El hambre como problema crónico en el mundo, expresa el estancamiento de muchas personas que no logran instalarse como elemento de valor en el sistema. ¿Cuánto vale la hora de trabajo de una persona sin primaria o secundaria completa, sin habilidades básicas de comprensión, cálculo y comunicación? ¿sin conexión con los mercados sostenibles? La culpa no es “del sistema”, entonces, sino de los gestores con poder decisivo sobre las masas, básicamente los responsables de las políticas públicas.
Esto no exime a cada persona de su responsabilidad individual para esforzarse en la vida y ver opciones de cambio en sus costumbres y esquemas de convivencia (ojo con la alarmante anemia y el incremento del embarazo adolescente en el Perú), pero ese tema linda con lo idiosincrásico y será motivo de otro artículo.

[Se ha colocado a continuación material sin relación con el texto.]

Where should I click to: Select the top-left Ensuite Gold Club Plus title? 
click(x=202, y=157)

El hambre actual en este país es entonces un problema de precarización del mercado del trabajo, de depresión en las expectativas de crecimiento para los agentes económicos que son el motor del empleo, y de hecho, expresa la ausencia de políticas públicas para amplificar (democratizar es un incómodo concepto político) el acceso a mercados de valor, mercados en los cuales el trabajo de la gente genere la cobertura mínima de lo que significaría una buena educación para la salud y nutrición.
Sin embargo, mientras la economía no crezca según su “potencial obligatorio”, y la gestión pública no focalice la erradicación de la pobreza (mirando sobre todo a los que están recluidos en los llamados “bolsones”), el hambre seguirá siendo la marca en la piel de un gran sector de peruanos, coincidentemente los menos educados.
Opciones
El Perú y otros países latinoamericanos también han sido víctimas de la ausencia de una estrategia de contención económica frente a la avisada alza internacional del precio de los commodities y los insumos agrícolas como la úrea, con el fuerte impacto en los precios finales de los alimentos industriales y pecuarios.

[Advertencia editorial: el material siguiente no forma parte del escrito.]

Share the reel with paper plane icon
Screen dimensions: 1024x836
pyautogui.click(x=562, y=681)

Aquí, “el sistema” no solo careció de dirección y estrategia oportuna sino junto a ello, de falta de gestión y gobernanza. La industria alimentaria, por ejemplo, es una opción poderosa para hallar junto a la tecnología, insumos, formatos y presentaciones que- sin dejar de crear valor-, puedan ofrecer alimentos nutritivos más accesibles y convenientes en precio y calidad para el consumidor. Sin embargo, el contexto de la inversión para este sector, ha sufrido, como otros, acoso regulatorio e inestabilidad jurídica por razones nada técnicas, cuando más bien gobiernos e industrias pueden ser mejores aliados para lograr el acceso a una mejor calidad de vida, sin determinismos reglamentaristas.
Finalmente, la educación debe ocupar un rol primordial en la erradicación del hambre y la malnutrición. Las clases medias, por su anchura e interacción, deben dar el ejemplo y hacer honor a su educación para la salud, desterrando esos argumentos de falso ahorro como “No compro esas berries carísimas porque tengo que comprar mi entrada para ver a “Good Bunny”.
Esta tribuna forma parte del Dosier Corresponsables: Día Mundial del Hambre, en colaboración con The Hunger Project México.